Raphaël Danchin: A primer on Littlewood-Paley decomposition

Abstract

This lecture is a very basic and short introduction to Fourier analysis and paradifferential calculus. After motivating the introduction of a device allowing for splitting any tempered distribution into a countable sum of spectrally localized functions, we introduce the so-called Littlewood-Paley decomposition. This enables us to define the standard Besov spaces (that may be seen as a natural generalization of more classical spaces like e.g. the Holder or Sobolev ones) and establish various embeddings.
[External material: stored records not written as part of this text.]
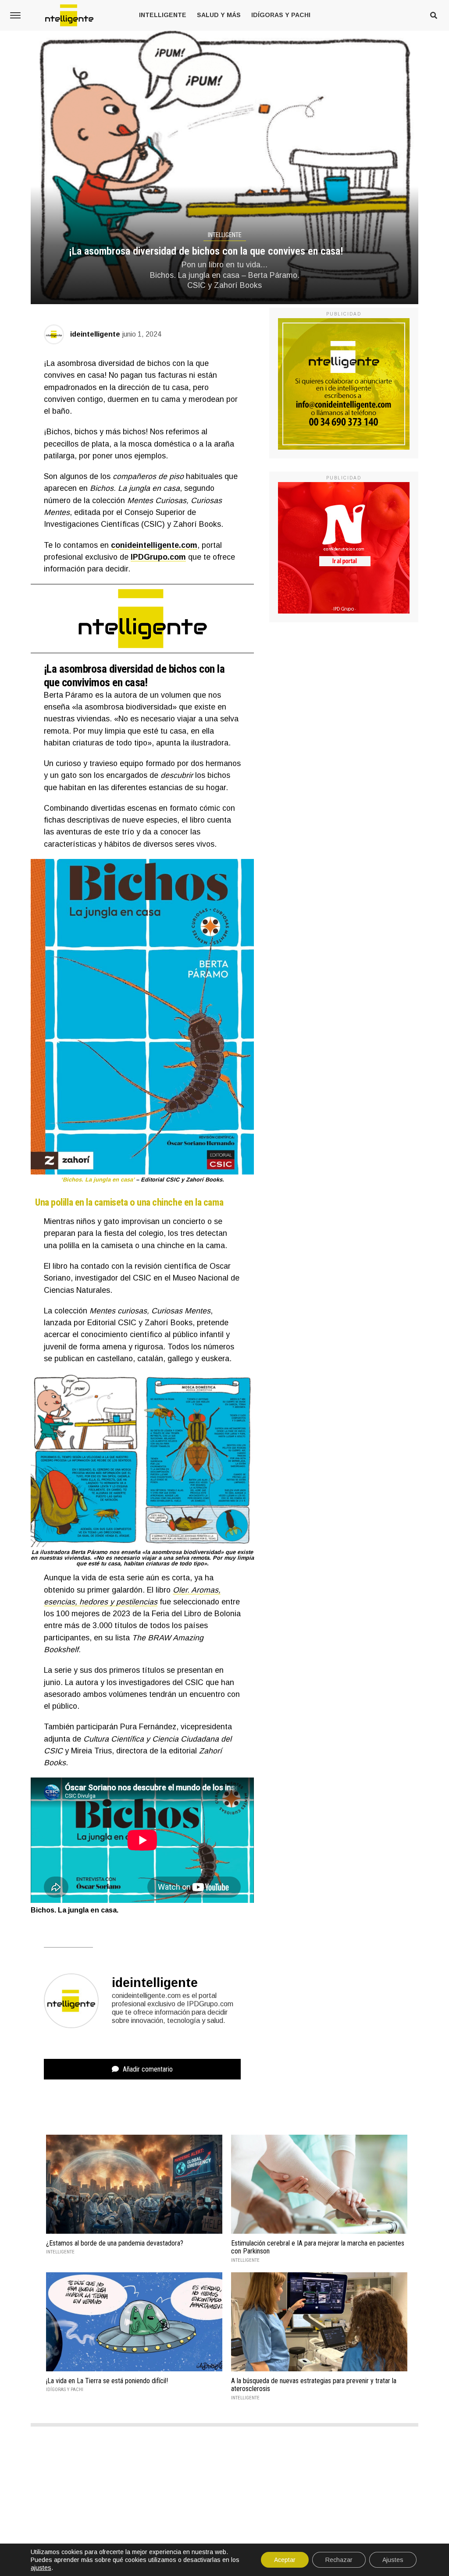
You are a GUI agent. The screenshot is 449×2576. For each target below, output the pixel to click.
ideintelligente (95, 334)
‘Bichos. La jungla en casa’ (97, 1179)
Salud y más (219, 14)
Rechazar (339, 2559)
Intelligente (162, 14)
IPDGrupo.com (158, 557)
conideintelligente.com (154, 545)
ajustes (41, 2567)
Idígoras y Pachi (280, 14)
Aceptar (285, 2559)
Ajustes (392, 2559)
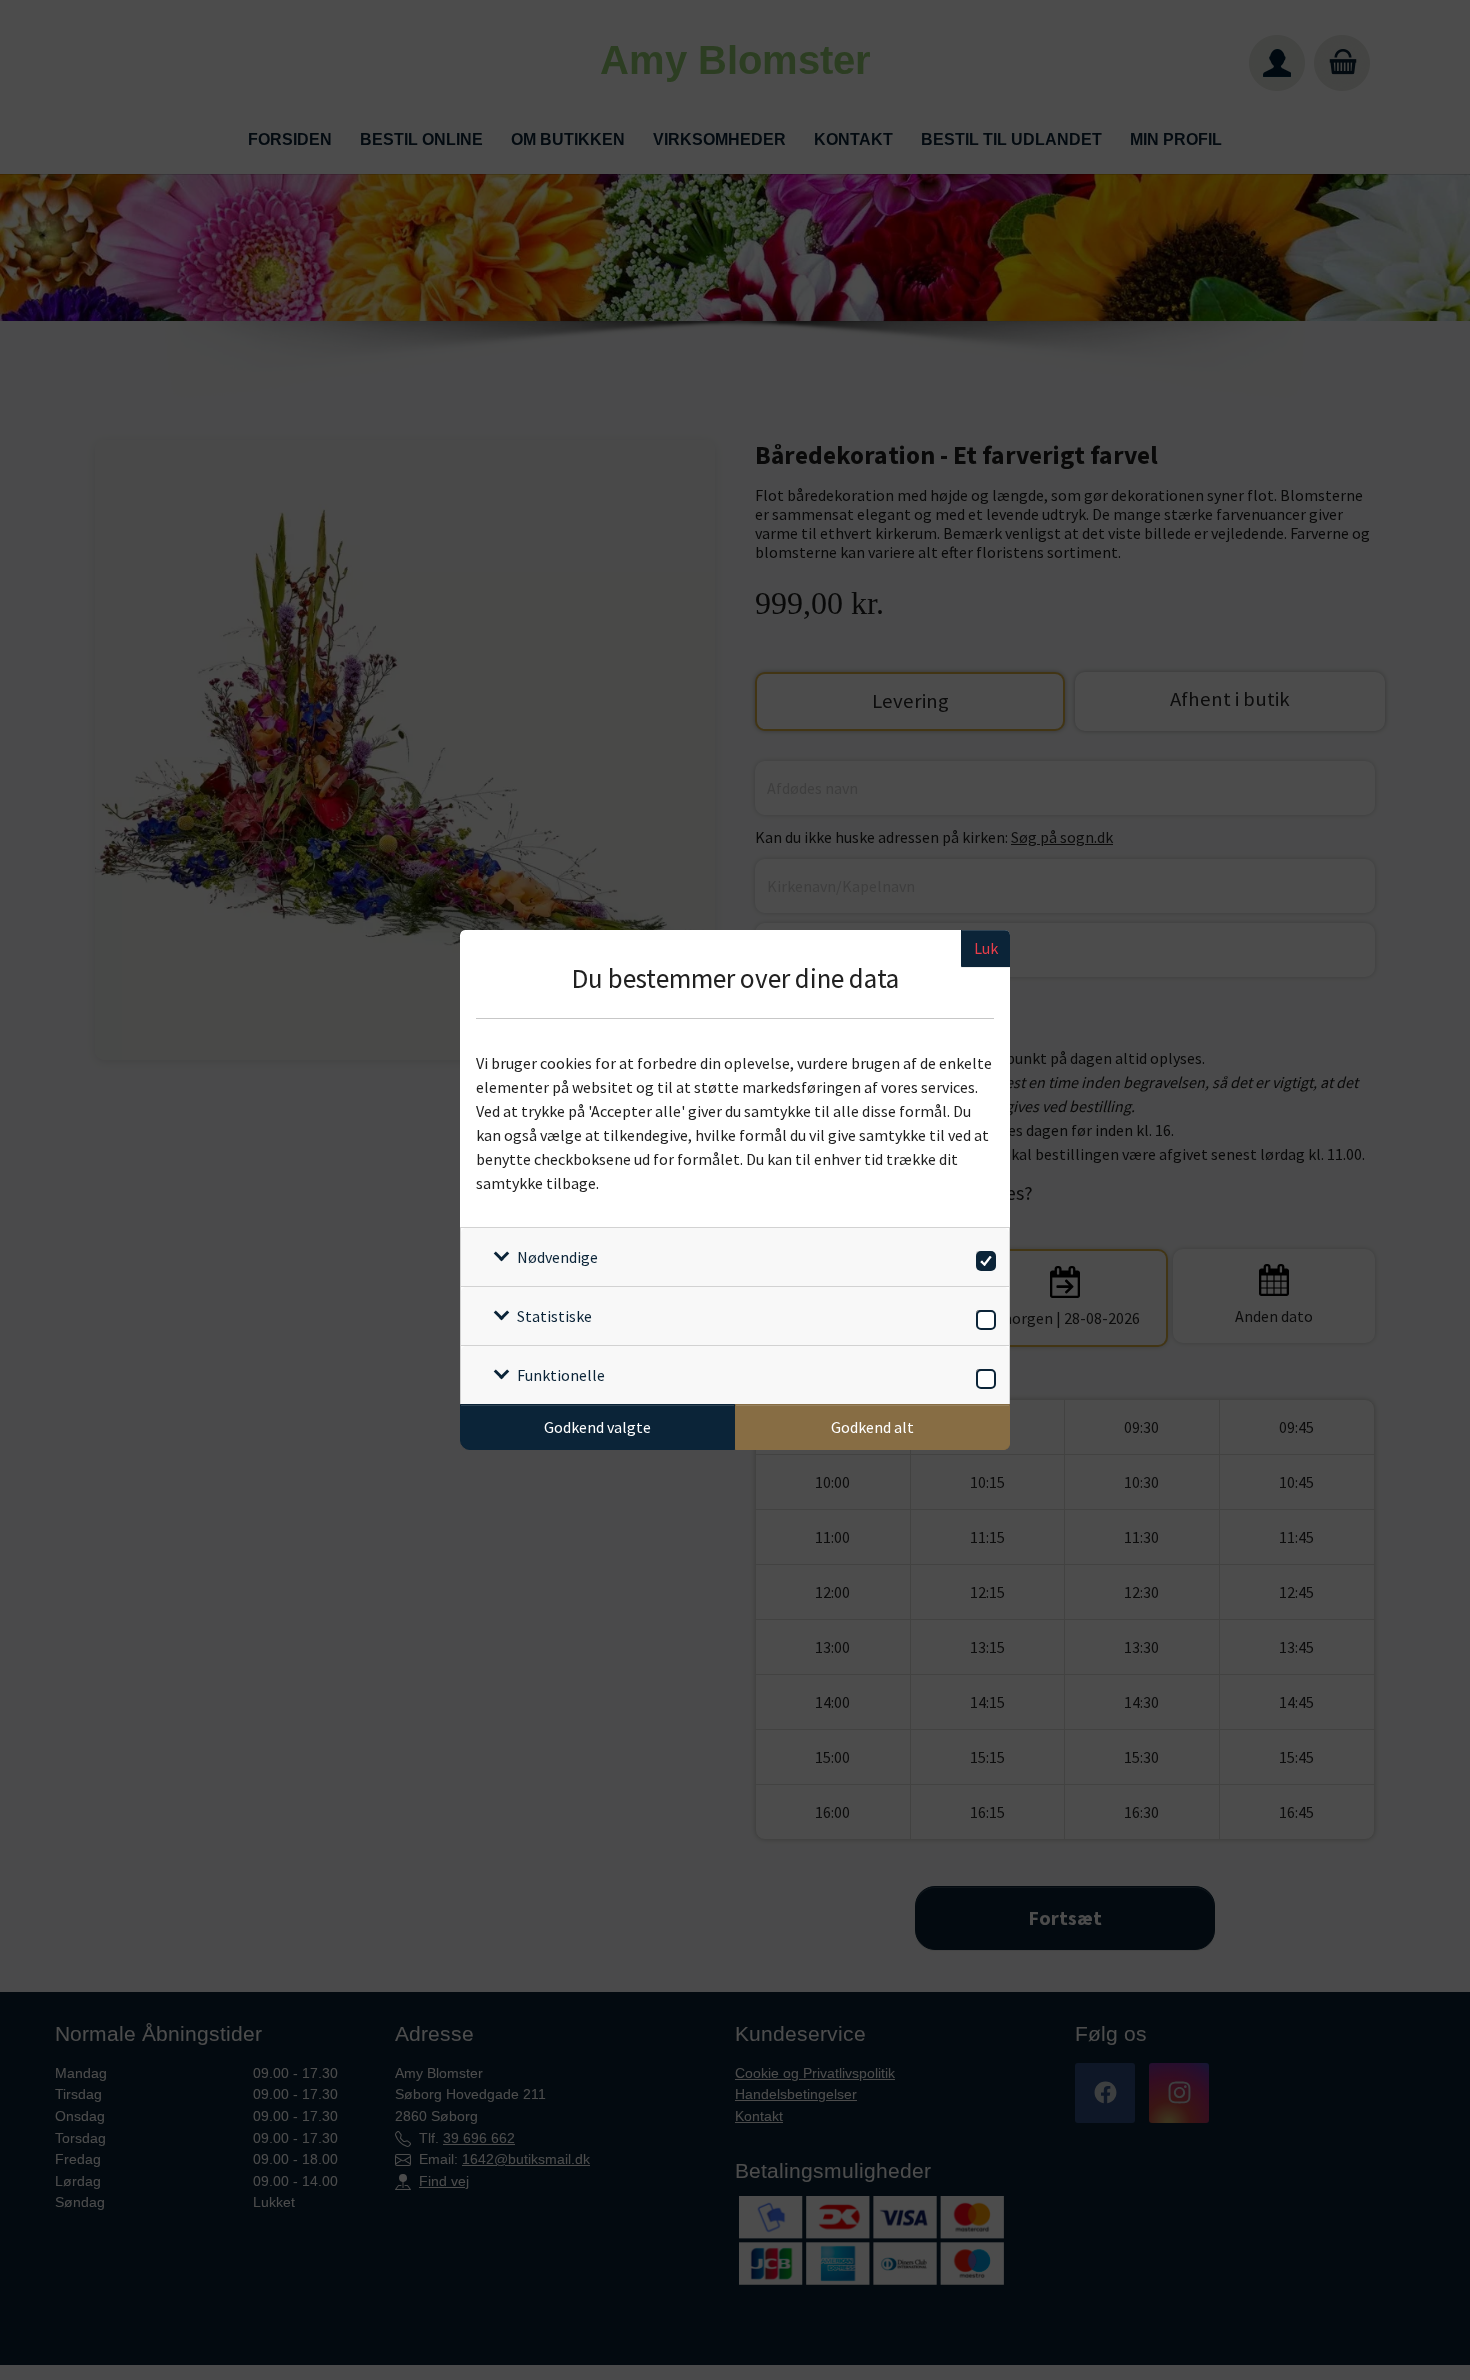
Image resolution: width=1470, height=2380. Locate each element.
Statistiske (554, 1316)
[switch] (982, 1257)
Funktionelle (561, 1375)
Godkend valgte (597, 1427)
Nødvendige (557, 1257)
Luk (986, 948)
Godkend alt (872, 1427)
Then we introduce the paraproduct and remainder operators that allow to decompose any product of tempered distributions (whenever it makes sense) into a sum of three terms corresponding to low frequencies / high frequencies multiplication (and symmetric term) and multiplication of frequencies of comparable size. As in application, we give examples of quadratic estimates in various spaces. Finally, we explain how Littlewood-Paley decomposition allows to pinpoint optimal regularity estimates for the heat flow. As an application, we provide an elementary proof of the global well-posedness of the incompressible Navier-Stokes equations supplemented with small data in critical regularity spaces. References [1] H. Bahouri, J.-Y. Chemin and R.~Danchin: *Fourier analysis and nonlinear partial differential equations*, Grundlehren der mathematischen Wissenschaften, 343, Springer (2011).